According to the above construction, the light radiated from the outer peripheral surface in the longitudinal direction of the cylindrical lamp can be guided to the outer periphery of the lamp to one side by the light reflecting means and radiated. Since the distance between the wall surfaces in the cross section in the radial direction of the lamp can be made smaller than the internal volume of the lamp, light absorption in the radial direction inside the lamp is small, and light is efficiently collected and emitted from the outer peripheral surface in the longitudinal direction. can do. Also, the area of the outer circumferential surface of the lamp occupies most of the total surface area of the entire lamp, from which most of the radiation emitted by the lamp is emitted.
The light can be condensed in one direction by the above-mentioned light reflection means, and further condensed by a lens as needed, and taken out.

[Brief description of the drawings]

FIG. 1 is a sectional view showing a basic structural diagram of an embodiment of an electrodeless lamp device according to the present invention.
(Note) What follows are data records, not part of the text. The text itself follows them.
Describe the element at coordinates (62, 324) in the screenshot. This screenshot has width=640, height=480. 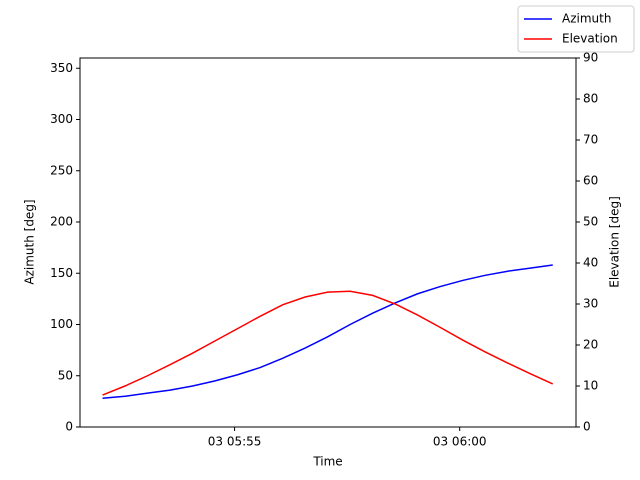
I see `y-tick-label: 100` at that location.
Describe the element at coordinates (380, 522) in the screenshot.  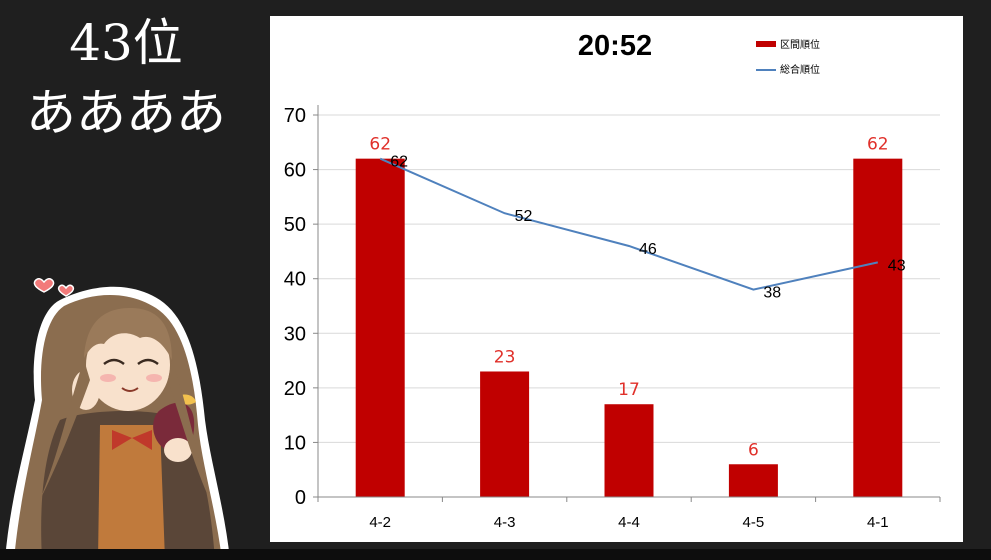
I see `x-tick-label: 4-2` at that location.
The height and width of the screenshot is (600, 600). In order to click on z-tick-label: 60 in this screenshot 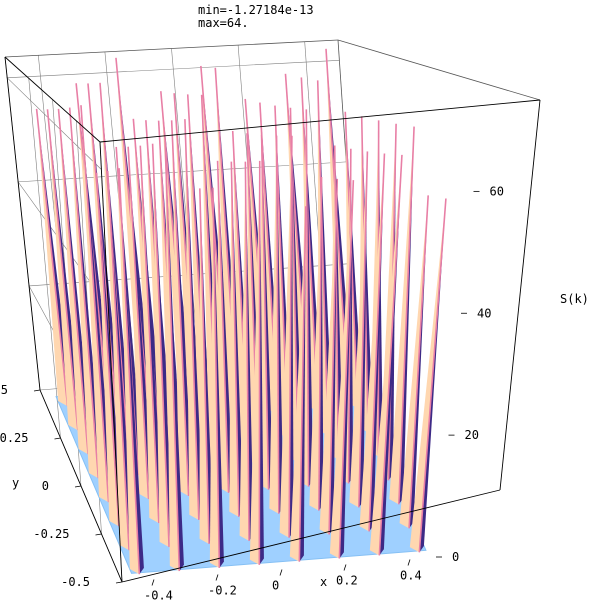, I will do `click(497, 191)`.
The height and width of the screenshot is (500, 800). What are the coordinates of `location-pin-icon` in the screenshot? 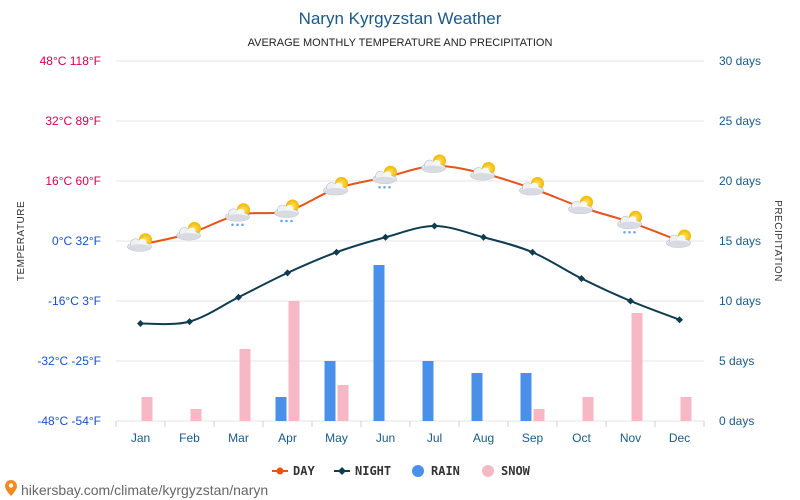 It's located at (11, 488).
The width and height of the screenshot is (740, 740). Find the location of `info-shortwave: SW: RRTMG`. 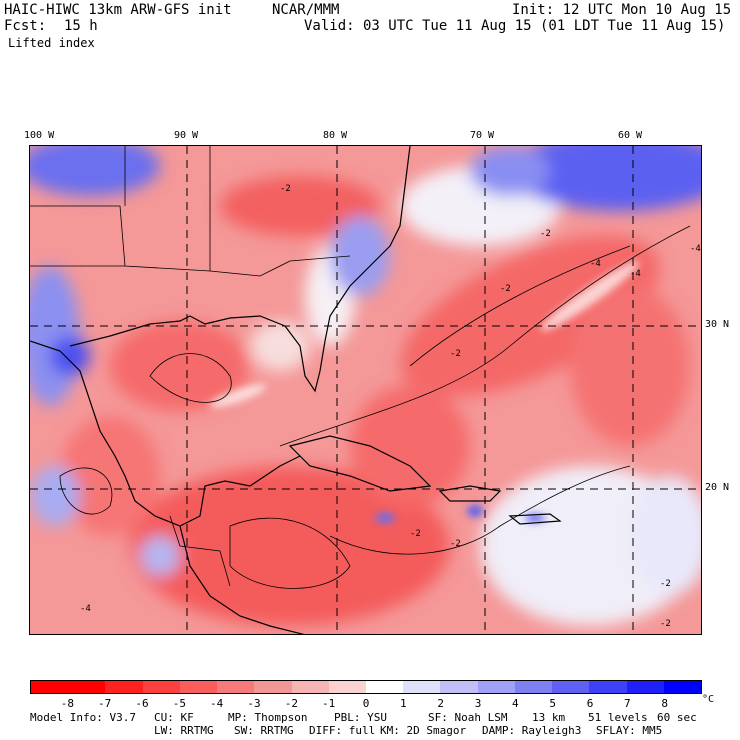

FIG. 2 is a block diagram showing a lighting circuit of the electrodeless lamp according to the present invention.

[Explanation of symbols]

 Reference Signs List 1 lamp (container) 2 outer tube 3 gap 4 fluid inlet 5 flange 6 lid 7 packing 8 mating flange 9 fluid outlet 10 lower support 11 upper support 12 high frequency coil 13 reflector 14, 15 flange 16 reflector 17 Flange part 18 Condensing lens 19 Flange part 20 Fixture 21 Sharp part of inner reflector 22 Inner reflector 23 High frequency power supply 24 Matching circuit

Claims (6)

[Claims] 1. A container that is transparent to the light emission and sealed with a substance that emits light upon application of a high-frequency electromagnetic field, a high-frequency coil wound around the container to form a high-frequency electromagnetic field, and the high-frequency coil A first reflector having a conical reflection surface provided so as to enclose the high-frequency coil outside the first reflector; and a first reflector having a conical reflection surface, and a larger diameter portion of the reflector being provided on the first reflector. , A second portion substantially coaxially coupled with a portion having substantially the same diameter.
And an inner reflector having substantially the same cone angle as the second conical reflector and having a reflective surface facing the reflective surface of the second conical reflector; An electrodeless lamp device configured to extract light emission from a small diameter portion of the reflector. 2. An electrodeless lamp device comprising a condensing lens arranged on a small diameter portion of the second reflector. 3. The electrodeless lamp device according to claim 1, wherein said first or second reflecting plate is formed by applying a light reflecting material to an outer surface of glass. 4. The electrodeless lamp device according to claim 1, wherein the inner reflecting plate is made of glass, and a light reflecting material is applied to an inner surface thereof. 5. The electrodeless lamp device according to claim 1, wherein a light reflecting material is applied to the high-frequency coil. 6. The electrodeless lamp device according to claim 1, wherein the frequency of the high-frequency power applied to the high-frequency coil is set to about 400 kHz.